[[ EXERCISE TEXT, beginning ]]
The animals of the sea also show us an openness to alternative sexualities, sex and bodies that question what can be termed ‘natural’. Cry Me a River is based on these through the multi-gendered beings found in the narrative.
Moreover, we are not so different from the universe of the sea at all.

Emerging of the sea, the human ancestors were a kind of alien shape shifters who, between 360 and 380 million years ago, lost their gills and walked onto the shore. Water is an essential part of being human. We mature in amniotic fluid, just as our body consists of up to 70 per cent water. We are all walking bodies of water. We share this with the animals and the multicellular plants on earth. Water is what – despite our many differences – ties us together across countries, cultures and bodies. We all depend on water to survive. The survival of the water is therefore our own survival.

At a time when communities close in on themselves and population groups are excluded, water shows us the potential for reuniting and thinking an inclusive society. In the sea, there are no boundaries or walls. Here everything happens in one unified world, where diversity is not articulated, but just allowed to be.

Cry Me a River thus uses mythology to tell us about the past and the sins of humanity, while climate changes are viewed from the present – and the future is found in community and the potential of water. If the future is to remain, we are forced to view the world in a different way than before. Sci-fi, art and the sea can help us in relation to that.

In this way, the historical Venus becomes a fossil of the past brought into the future to show how art can be rewritten and is relevant at all times, as well as its important potential for unlimited space for different thinking and alternative world views.
[[ EXERCISE TEXT, end ]]
ACTIVITY A
Reproduce the part of the passage on Cry Me a River between "At a time when" and "relation to that.", inclusive.
ACTIVITY B
In the passage on Cry Me a River, up to how much of the human body is said to consist of water?
ACTIVITY C
Write the next part of the passage on Cry Me a River, picking up after its final sentence.
[[ GIVEN ENTRIES, beginning ]]
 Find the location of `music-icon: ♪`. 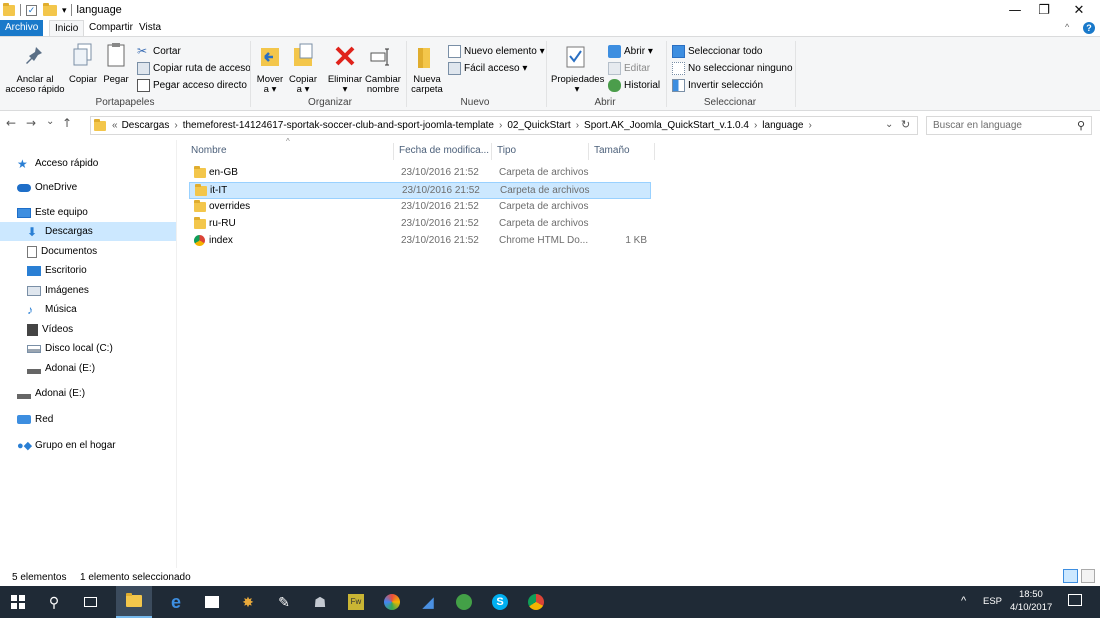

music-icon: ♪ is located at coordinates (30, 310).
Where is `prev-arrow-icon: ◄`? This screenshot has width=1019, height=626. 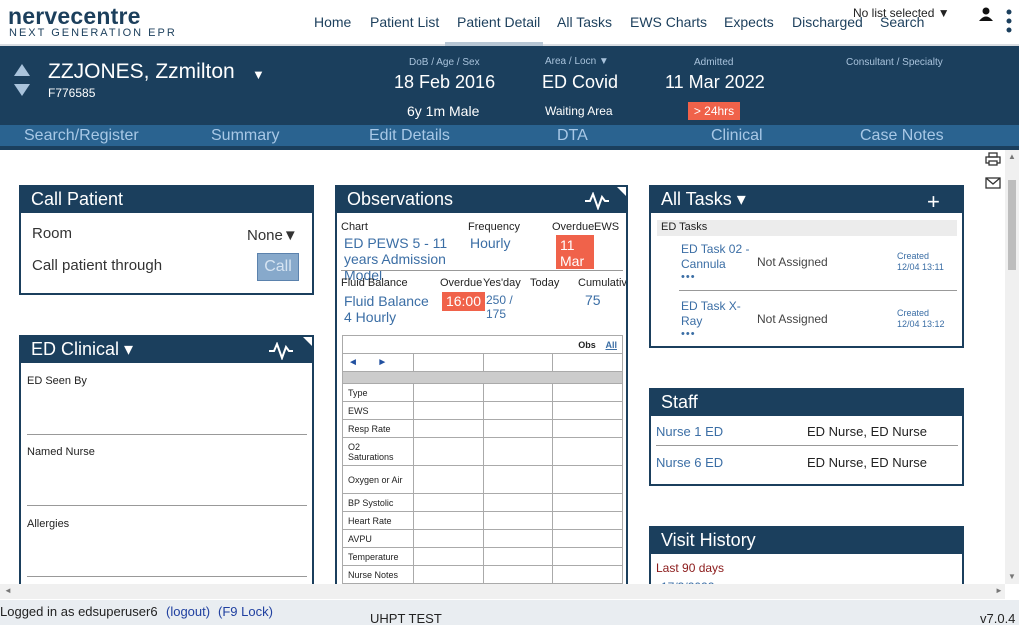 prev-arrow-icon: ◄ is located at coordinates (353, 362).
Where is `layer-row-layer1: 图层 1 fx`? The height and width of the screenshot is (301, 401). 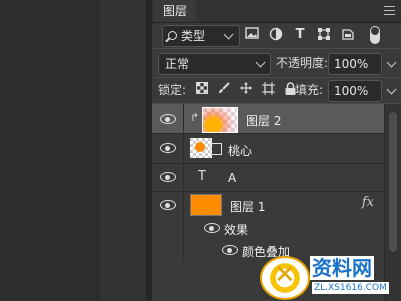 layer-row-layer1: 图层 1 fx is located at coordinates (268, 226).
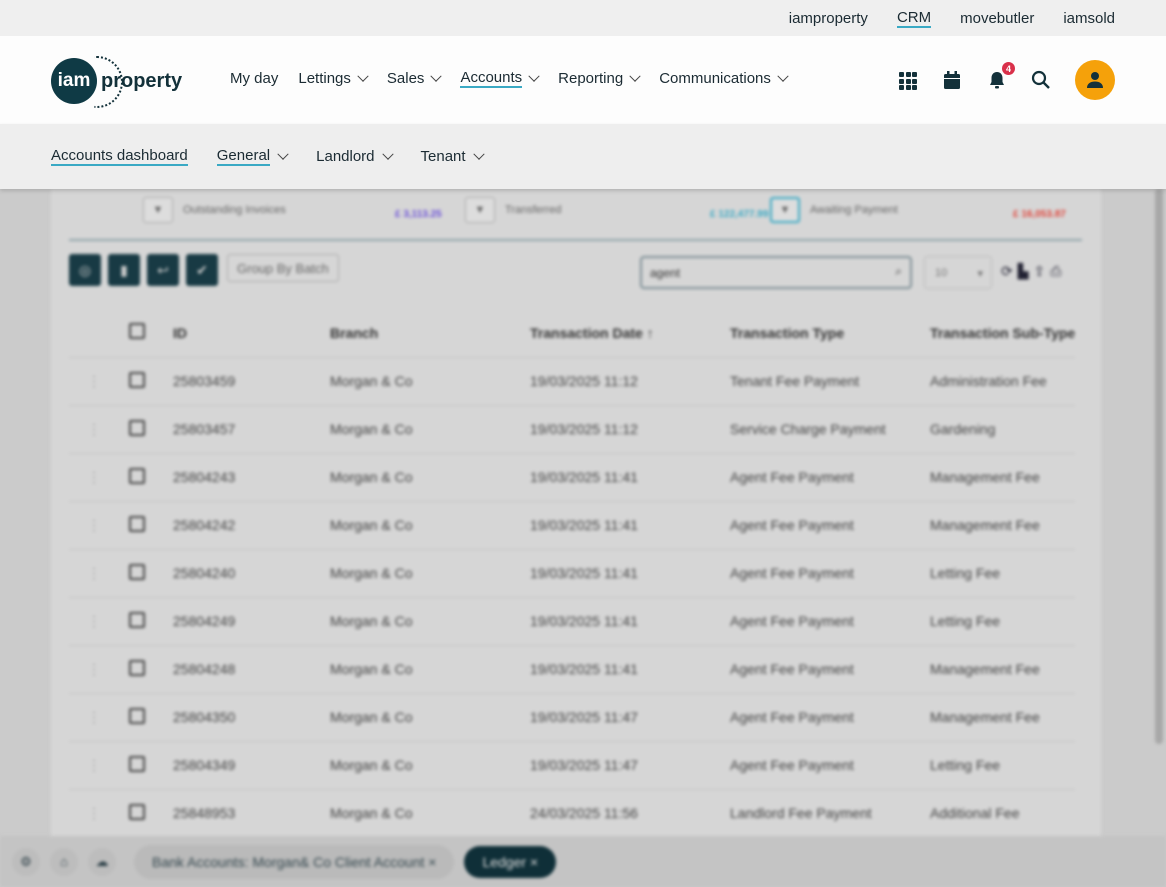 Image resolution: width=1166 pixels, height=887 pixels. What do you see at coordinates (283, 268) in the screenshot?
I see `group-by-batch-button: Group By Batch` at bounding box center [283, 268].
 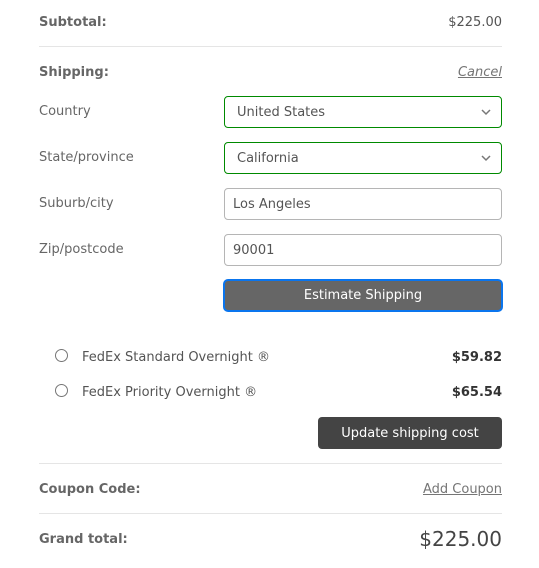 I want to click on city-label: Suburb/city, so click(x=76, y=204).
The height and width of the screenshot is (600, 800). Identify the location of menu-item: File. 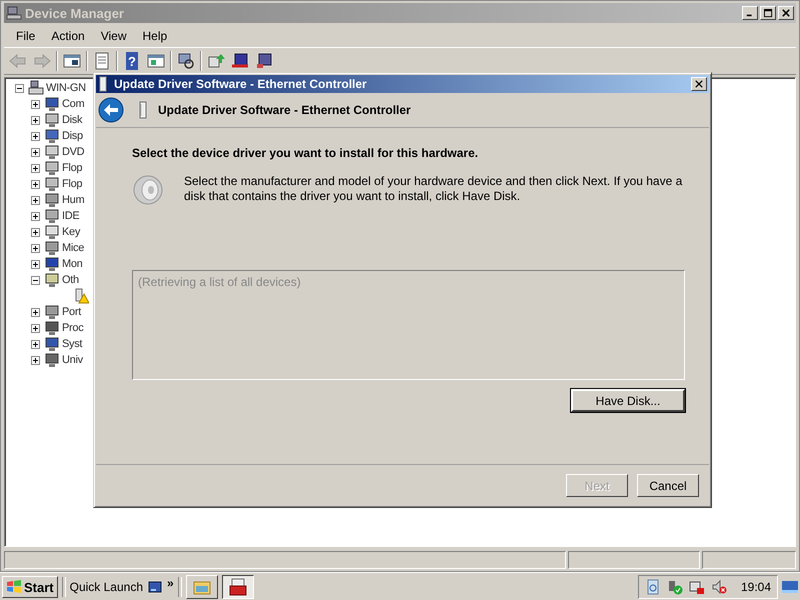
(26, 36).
[[ GIVEN ENTRIES, end ]]
[[ GIVEN ENTRIES, beginning ]]
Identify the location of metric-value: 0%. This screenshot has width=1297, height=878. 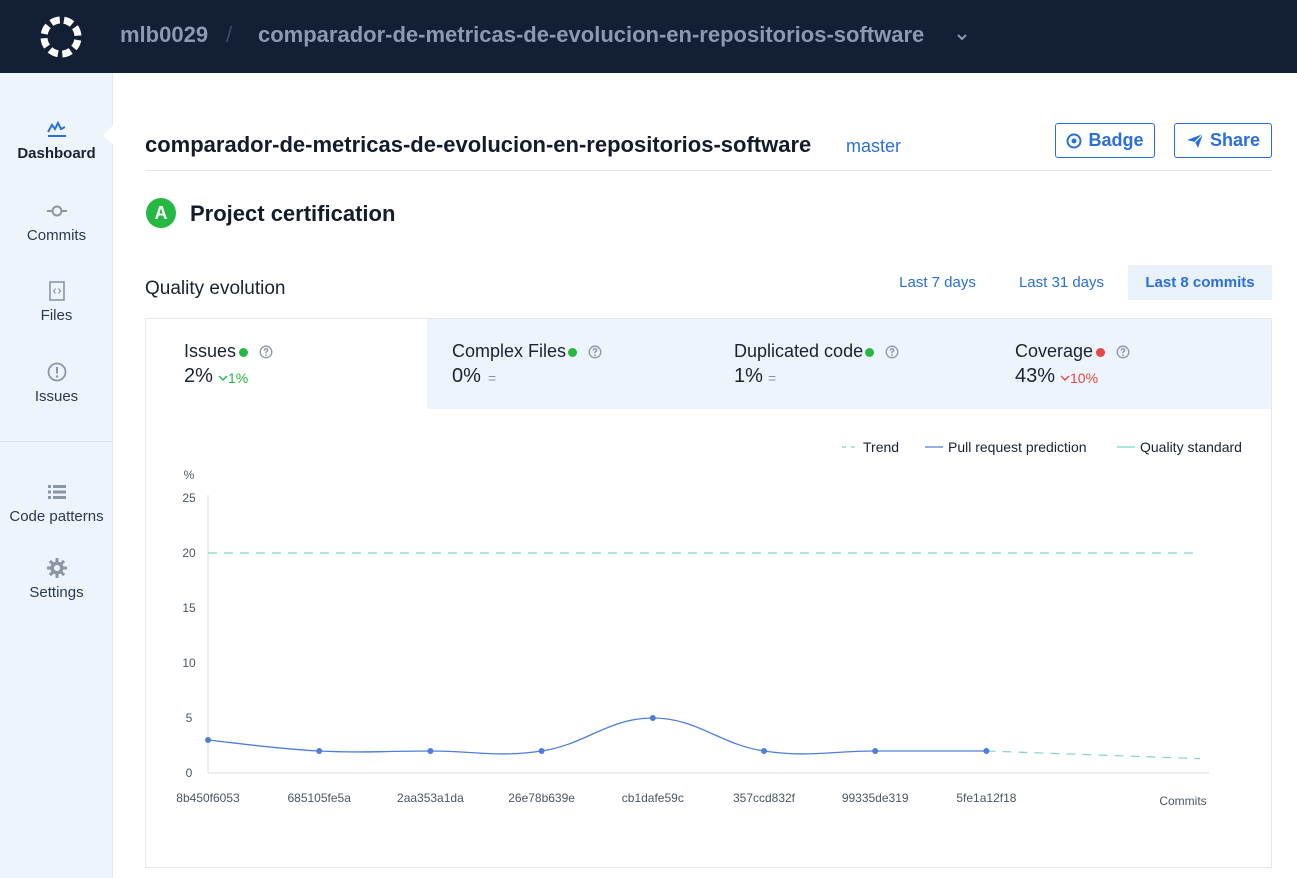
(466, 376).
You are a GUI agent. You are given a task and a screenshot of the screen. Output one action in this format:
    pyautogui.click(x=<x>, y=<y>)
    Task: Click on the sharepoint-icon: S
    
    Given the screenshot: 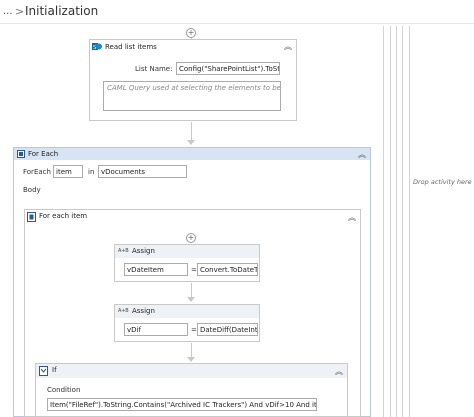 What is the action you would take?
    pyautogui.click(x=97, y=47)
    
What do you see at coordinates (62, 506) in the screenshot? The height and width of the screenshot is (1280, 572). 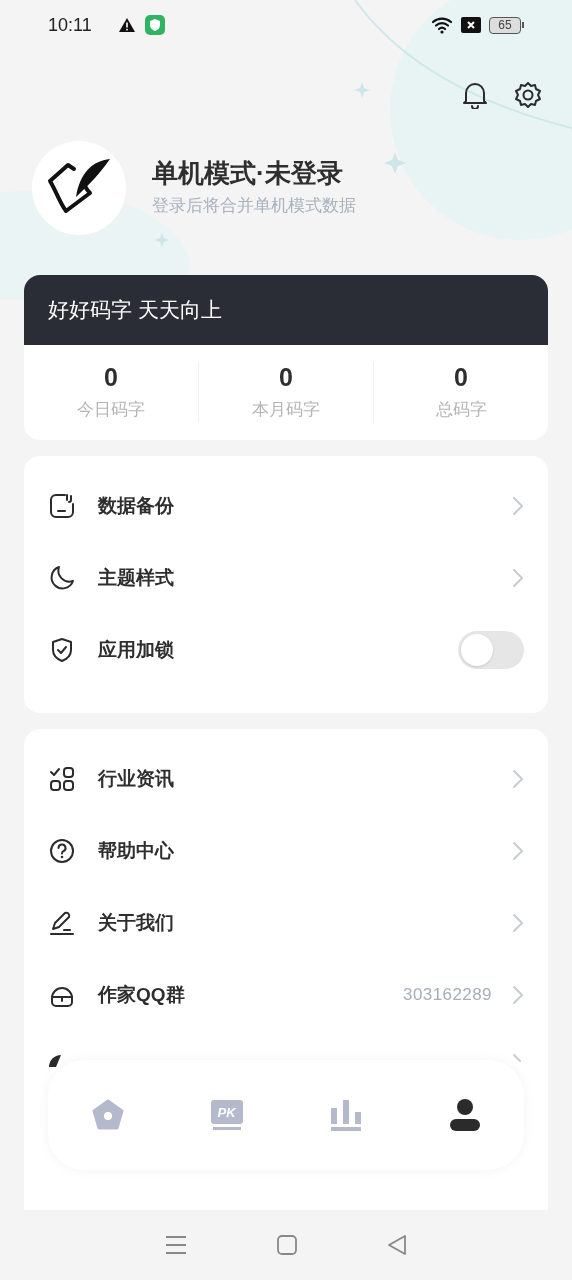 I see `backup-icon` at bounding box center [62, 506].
[[ GIVEN ENTRIES, end ]]
TASK ANSWER A
At a time when communities close in on themselves and population groups are excluded, water shows us the potential for reuniting and thinking an inclusive society. In the sea, there are no boundaries or walls. Here everything happens in one unified world, where diversity is not articulated, but just allowed to be.

Cry Me a River thus uses mythology to tell us about the past and the sins of humanity, while climate changes are viewed from the present – and the future is found in community and the potential of water. If the future is to remain, we are forced to view the world in a different way than before. Sci-fi, art and the sea can help us in relation to that.

TASK ANSWER B
Up to 70 percent.

TASK ANSWER C
You can download a longer version af the mythological story Cry Me a River HERE.

Cry Me a River Facts
Cry Me a River may sound like an imaginative tale far from the real world. But the exhibition just directs attention to what is right in front of us. Earth is a living organism that reacts to what it is exposed to. Pluto has a heart-shaped sea filled with poisonous ice. Current thinking suggests that Venus once had seas that evaporated when the planet’s temperature rose. All the beings in the narrative are inspired by actual animals existing in the sea. And the Schizophyllum Commune fungus has 23,328 different genders.

Thank You
Cry Me a River is dedicated to and inspired by Astrida Neimani’s literary works on water (Bodies of Water) and the sci-fi writer Octavia Butler (Lilith’s Brood). Also thank you to Louis Scherfig for inspiration and conversations. Thank you to the sea and its animals for the greatest inspiration for the creatures in the story – And to Justin Timberlake.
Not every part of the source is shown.